Nestlé targets Seattle cold brew company in trademark dispute
Nestlé targets Seattle cold brew company in trademark dispute

Axios

time26-06-2025

  • Business
  • Axios

Nestlé targets Seattle cold brew company in trademark dispute

Global food giant Nestlé is trying to force a small coffee company, Seattle Strong, to change its name, claiming it infringes on the Seattle's Best brand Nestlé acquired in 2022. Why it matters: The fight raises a bigger question: can only one coffee company claim trademark rights in the word "Seattle" — or can the Emerald City's cool, caffeinated cachet be shared? What's happening: Nestlé recently filed a petition asking the U.S. Patent and Trademark Office to cancel the trademark it issued two years ago to Seattle Strong, a cold brew company formed in Seattle in 2017. The trademark office's appeal board set a timeline for the case this week, with a trial expected next year. What they're saying: Nestlé, which is based in Switzerland, argues that Seattle Strong's name is so similar to Seattle's Best that coffee buyers may confuse the two brands.
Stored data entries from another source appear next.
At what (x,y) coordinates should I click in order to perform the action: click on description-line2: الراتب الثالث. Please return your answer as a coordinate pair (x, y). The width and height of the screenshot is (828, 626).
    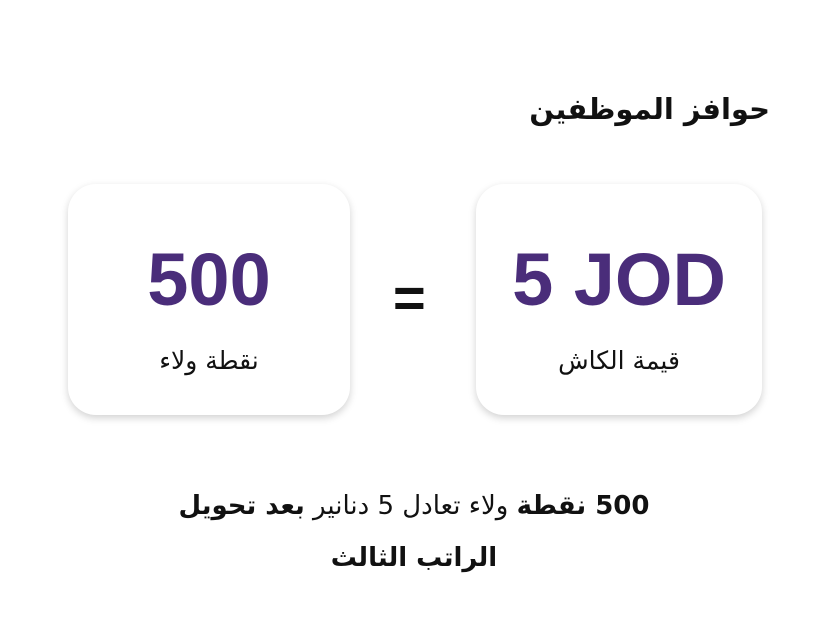
    Looking at the image, I should click on (414, 558).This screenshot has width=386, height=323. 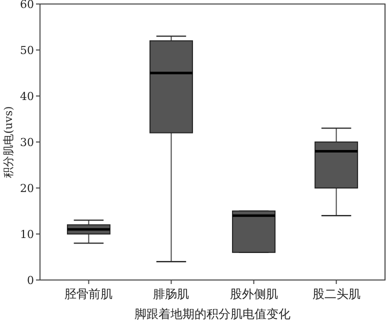 What do you see at coordinates (27, 142) in the screenshot?
I see `y-tick-label: 30` at bounding box center [27, 142].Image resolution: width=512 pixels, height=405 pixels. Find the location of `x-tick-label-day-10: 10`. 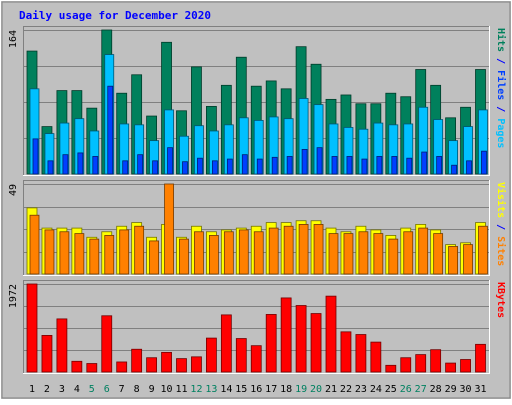

x-tick-label-day-10: 10 is located at coordinates (167, 390).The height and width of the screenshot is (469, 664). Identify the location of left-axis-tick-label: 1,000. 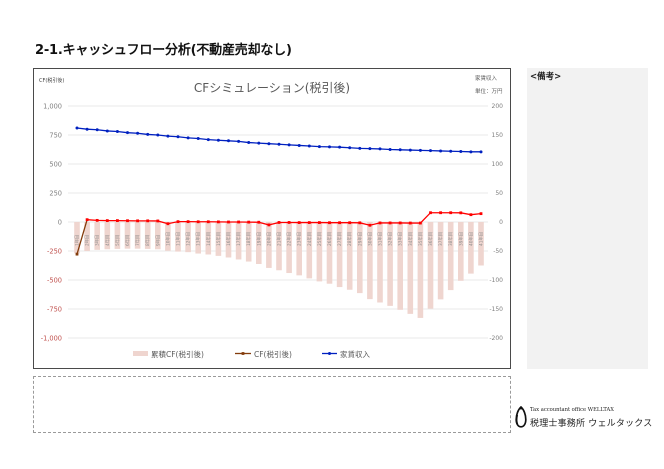
(52, 106).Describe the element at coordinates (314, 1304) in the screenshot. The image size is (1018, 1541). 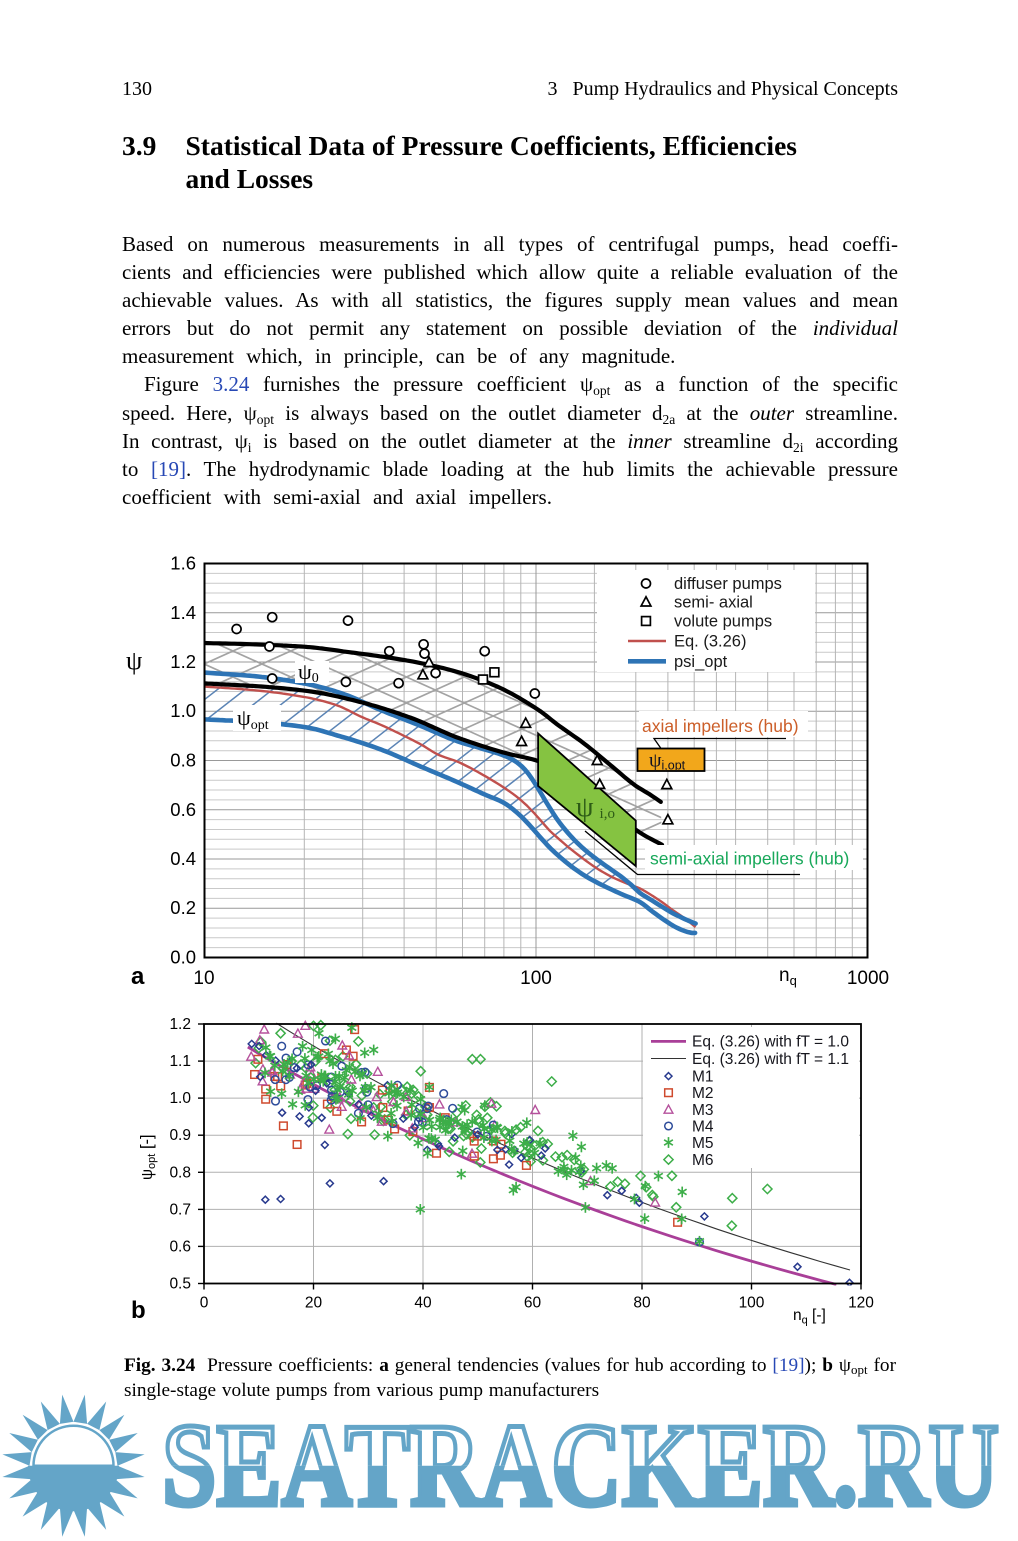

The similarity is also "likely to dilute the distinctiveness of Nestlé's Seattle's Best mark" and could damage the company, Nestlé writes. Seattle Strong, which started as a college project at the University of Washington, argues that confusion is unlikely, given that Seattle Strong exclusively focuses on cold brew. The Seattle's Best brand sells a variety of coffee products, including whole-bean coffee and Keurig pods. Seattle Strong also says it "would suffer undue prejudice" by having to change its branding now, after building a business around its trademark for the past few years. The other side: "They seem to think they own the name Seattle," Seattle Strong founder Evan Oeflein said in a video posted this week.